- Sire: Compliance
- Grandsire: Northern Dancer
- Dam: Broadway Joan
- Damsire: Courtney's Doll
- Sex: Stallion
- Foaled: April 5, 1988
- Country: United States
- Colour: Bay
- Breeder: Richard Bomze
- Owner: Richard Bomze and Philip Dileo
- Trainer: Leo O'Brien
- Record: 59: 14-14-9
- Earnings: $1,596,760

Major wins
- Pilgrim Stakes (1990) Damon Runyon Stakes (1990) Irish 2,000 Guineas (1991) Elkhorn Stakes (1992) Bernard Baruch Handicap (1992, 1995) Saratoga Breeders' Cup Handicap (1993) New Hampshire Sweepstakes Handicap (1993) Fort Marcy Handicap (1995)

Awards
- New York-bred Horse of the Year (1993) New York-bred Champion 3yo Male (1991) New York-bred Champion Older Male (1992, 1993) New York-bred Champion Turf Male (1992, 1993, 1995)

= Fourstars Allstar =

American-bred Thoroughbred racehorse

Fourstars Allstar (April 5, 1988 - March 2005) was an American Thoroughbred racehorse and sire, best known for his win in the Irish 2,000 Guineas. As a two-year-old in 1990 he showed promising form by winning the Pilgrim Stakes and the Damon Runyon Stakes as well as finishing second in the Laurel Futurity. In May of the following year he was shipped to Ireland and became the first American-trained horse to win a European Classic with his win in the Irish 2000 Guineas. Although never returned to Europe he was a consistent performer in major American Turf racing over the next four seasons, winning the Elkhorn Stakes, Saratoga Breeders' Cup Handicap, Fort Marcy Handicap, New Hampshire Sweepstakes Handicap and two editions of the Bernard Baruch Handicap.

After his retirement from racing he spent most of his stud career in Ireland where he was best known as a sire of stayers and steeplechasers.
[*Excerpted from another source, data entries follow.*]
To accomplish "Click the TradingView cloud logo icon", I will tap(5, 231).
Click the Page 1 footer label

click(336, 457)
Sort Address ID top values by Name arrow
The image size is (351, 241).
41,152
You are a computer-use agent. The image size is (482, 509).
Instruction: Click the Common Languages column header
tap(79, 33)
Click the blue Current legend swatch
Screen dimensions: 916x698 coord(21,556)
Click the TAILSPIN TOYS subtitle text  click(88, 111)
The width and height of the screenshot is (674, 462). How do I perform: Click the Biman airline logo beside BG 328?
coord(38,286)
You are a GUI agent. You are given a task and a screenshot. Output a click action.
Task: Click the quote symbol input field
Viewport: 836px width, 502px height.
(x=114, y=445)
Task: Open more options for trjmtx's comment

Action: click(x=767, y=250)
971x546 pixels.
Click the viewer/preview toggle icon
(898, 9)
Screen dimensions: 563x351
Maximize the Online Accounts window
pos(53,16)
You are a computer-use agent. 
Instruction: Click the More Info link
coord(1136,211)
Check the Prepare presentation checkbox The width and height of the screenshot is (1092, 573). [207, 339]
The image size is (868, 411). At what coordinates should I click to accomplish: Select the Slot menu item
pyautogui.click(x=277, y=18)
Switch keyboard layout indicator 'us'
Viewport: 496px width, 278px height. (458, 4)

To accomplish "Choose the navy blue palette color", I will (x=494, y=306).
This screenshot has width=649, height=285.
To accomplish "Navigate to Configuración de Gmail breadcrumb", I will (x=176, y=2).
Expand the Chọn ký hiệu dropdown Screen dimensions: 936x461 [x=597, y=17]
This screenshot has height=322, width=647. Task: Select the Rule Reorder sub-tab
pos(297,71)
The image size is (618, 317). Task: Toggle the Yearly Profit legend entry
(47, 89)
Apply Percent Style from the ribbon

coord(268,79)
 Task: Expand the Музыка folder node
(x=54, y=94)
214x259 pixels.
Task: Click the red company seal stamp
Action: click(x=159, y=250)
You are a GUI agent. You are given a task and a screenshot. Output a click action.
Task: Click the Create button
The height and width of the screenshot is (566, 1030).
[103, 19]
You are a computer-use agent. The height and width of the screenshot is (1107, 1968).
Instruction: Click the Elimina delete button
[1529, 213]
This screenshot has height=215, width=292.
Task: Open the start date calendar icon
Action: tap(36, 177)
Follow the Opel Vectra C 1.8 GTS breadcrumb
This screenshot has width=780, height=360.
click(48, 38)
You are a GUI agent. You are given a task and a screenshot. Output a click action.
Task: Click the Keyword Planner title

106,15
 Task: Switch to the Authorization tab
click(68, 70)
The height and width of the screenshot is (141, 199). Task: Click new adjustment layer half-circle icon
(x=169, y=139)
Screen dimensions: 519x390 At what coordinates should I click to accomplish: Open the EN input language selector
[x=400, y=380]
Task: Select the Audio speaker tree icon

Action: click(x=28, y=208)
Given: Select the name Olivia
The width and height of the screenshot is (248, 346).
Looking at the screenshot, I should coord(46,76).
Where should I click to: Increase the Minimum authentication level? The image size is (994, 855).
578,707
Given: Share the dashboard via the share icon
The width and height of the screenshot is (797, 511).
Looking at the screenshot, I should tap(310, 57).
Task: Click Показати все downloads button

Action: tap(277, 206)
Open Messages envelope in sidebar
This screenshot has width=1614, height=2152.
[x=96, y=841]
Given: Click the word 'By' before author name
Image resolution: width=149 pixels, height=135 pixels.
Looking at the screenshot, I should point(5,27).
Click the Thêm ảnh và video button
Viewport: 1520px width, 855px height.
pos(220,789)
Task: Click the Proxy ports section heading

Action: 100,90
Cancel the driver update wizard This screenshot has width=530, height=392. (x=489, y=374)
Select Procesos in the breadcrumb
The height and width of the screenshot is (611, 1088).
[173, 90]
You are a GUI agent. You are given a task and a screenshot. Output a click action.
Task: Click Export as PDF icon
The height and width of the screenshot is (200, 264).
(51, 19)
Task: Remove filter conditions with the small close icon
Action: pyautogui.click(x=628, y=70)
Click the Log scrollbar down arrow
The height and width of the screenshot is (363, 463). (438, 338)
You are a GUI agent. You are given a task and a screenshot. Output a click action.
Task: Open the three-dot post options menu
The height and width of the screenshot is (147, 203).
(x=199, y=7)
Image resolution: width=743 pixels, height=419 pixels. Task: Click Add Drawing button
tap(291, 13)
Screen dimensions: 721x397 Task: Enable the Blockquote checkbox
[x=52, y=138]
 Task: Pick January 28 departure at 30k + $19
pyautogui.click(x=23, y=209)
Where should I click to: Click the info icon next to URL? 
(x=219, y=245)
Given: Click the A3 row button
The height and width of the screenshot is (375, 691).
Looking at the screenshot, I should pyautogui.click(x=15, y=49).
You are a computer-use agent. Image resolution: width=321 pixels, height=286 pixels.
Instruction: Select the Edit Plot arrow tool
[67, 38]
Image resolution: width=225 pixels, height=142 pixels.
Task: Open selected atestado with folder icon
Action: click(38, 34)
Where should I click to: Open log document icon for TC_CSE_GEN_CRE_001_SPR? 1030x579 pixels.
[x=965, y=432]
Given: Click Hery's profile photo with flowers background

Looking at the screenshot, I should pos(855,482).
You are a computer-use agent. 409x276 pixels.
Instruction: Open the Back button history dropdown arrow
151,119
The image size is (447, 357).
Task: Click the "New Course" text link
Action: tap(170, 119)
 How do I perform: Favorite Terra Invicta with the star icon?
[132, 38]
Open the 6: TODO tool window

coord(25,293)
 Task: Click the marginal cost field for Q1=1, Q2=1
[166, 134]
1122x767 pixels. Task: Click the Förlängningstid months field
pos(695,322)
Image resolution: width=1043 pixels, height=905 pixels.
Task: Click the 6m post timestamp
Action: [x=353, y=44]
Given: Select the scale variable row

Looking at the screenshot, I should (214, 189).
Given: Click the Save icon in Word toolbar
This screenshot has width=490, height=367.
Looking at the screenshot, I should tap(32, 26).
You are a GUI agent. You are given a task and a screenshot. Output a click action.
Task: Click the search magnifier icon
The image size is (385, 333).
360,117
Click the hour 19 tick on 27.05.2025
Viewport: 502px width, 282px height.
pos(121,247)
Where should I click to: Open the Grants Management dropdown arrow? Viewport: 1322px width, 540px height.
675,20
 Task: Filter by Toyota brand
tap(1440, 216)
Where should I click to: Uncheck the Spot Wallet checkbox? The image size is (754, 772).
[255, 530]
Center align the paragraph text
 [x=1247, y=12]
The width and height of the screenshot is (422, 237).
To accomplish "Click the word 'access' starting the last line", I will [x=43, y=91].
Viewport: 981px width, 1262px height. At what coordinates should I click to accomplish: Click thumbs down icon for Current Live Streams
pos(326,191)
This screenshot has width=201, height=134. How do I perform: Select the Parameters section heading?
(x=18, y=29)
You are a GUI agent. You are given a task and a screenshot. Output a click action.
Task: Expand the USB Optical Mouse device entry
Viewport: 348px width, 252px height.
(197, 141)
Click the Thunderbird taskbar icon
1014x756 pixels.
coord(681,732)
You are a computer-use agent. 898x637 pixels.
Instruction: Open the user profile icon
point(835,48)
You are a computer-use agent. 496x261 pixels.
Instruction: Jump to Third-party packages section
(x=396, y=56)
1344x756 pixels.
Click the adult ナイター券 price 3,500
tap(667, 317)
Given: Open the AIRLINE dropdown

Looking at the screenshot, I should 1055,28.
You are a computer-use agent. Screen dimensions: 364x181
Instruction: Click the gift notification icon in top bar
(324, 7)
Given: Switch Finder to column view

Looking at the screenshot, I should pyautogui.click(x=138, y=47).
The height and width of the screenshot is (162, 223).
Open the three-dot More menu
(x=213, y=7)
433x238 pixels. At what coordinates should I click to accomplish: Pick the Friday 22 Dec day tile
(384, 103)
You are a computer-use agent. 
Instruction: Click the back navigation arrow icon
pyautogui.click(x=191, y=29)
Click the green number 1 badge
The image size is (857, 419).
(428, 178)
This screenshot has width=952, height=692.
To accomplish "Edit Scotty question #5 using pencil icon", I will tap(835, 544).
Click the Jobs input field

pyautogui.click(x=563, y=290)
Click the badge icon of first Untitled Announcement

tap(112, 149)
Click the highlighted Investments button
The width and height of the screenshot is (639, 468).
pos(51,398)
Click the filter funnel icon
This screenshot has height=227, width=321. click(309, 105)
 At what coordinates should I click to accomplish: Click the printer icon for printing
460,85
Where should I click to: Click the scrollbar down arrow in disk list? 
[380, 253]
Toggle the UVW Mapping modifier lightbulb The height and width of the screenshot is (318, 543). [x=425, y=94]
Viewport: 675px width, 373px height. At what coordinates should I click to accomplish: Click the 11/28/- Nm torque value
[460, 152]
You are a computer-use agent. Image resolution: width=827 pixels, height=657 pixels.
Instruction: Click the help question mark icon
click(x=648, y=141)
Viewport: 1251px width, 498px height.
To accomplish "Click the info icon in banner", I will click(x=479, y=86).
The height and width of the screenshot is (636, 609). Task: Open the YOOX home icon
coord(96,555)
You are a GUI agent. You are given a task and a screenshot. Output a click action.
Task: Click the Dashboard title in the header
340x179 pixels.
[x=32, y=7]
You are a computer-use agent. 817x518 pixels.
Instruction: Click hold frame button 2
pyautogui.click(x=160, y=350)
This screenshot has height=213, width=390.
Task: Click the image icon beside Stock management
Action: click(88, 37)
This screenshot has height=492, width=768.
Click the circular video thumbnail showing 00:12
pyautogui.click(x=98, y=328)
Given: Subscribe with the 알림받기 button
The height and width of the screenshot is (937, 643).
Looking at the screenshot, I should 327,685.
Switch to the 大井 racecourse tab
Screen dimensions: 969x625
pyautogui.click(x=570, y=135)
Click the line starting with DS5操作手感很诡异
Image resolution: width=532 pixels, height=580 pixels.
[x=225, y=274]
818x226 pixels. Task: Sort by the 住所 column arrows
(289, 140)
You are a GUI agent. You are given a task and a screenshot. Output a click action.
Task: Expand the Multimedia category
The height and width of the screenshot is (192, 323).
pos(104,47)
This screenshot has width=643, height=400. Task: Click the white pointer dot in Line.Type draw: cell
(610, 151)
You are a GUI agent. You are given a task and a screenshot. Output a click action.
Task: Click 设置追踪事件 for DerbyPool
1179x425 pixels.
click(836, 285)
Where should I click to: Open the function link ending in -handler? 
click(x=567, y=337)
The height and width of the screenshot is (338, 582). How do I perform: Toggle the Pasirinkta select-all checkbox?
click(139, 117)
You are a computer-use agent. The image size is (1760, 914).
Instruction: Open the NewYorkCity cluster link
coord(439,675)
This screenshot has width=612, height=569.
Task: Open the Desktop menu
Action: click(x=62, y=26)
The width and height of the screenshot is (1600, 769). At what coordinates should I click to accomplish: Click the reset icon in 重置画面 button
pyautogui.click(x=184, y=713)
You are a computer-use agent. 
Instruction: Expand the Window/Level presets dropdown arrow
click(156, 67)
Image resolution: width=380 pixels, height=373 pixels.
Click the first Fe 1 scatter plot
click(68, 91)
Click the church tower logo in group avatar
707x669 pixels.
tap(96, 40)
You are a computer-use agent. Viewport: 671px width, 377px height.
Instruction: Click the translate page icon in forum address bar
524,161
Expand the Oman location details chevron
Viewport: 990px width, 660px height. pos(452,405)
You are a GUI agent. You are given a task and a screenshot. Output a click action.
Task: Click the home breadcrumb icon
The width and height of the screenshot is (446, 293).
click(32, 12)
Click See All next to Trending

He died in England in March 2005 after a stable yard accident.

==Background==
Fourstars Allstar was a bay horse with a white blaze and a long white sock on his left foreleg bred in New York by his owner Richard Bomze. The colt was trained throughout his racing career by Leo O'Brien.

His sire Compliance was a full-brother to both Try My Best and El Gran Senor but less successful than his siblings and made little impact when racing in Europe before returning to the United States. He was purchased by Bomze from Windfields Farm to stand as a breeding stallion in New York. He first established his reputation by siring Fourstars Allstar's older brother Fourstardave. Broadway Joan, the dam of both Fourstars Allstar and Fourstardave, was an unraced daughter of the minor stakes winner Bold Arian. She was a great-granddaughter of the American broodmare Wise Ally (foaled 1937) who was the female-line ancestor of Alydeed and Amazing Maria.

==Racing career==
===1990: two-year-old season===
Fourstars Allstar was placed in his first three races before winning a maiden race at Saratoga Race Course on August 24. He was unplaced in minor stakes events in his next two starts and then won an allowance race at Belmont Park on October 7 at Belmont Stakes. Thirteen days later he was stepped up in class and finished second to River Traffic in the Grade III Laurel Futurity at Laurel Park. He moved to Aqueduct Racetrack for his last three races of the season and recorded his first important success in the Grade III Pilgrim Stakes on October 31, and followed up in the Damon Runyon Stakes five days later. On his final start he failed to finish in the New York Stallion Stakes on December 1.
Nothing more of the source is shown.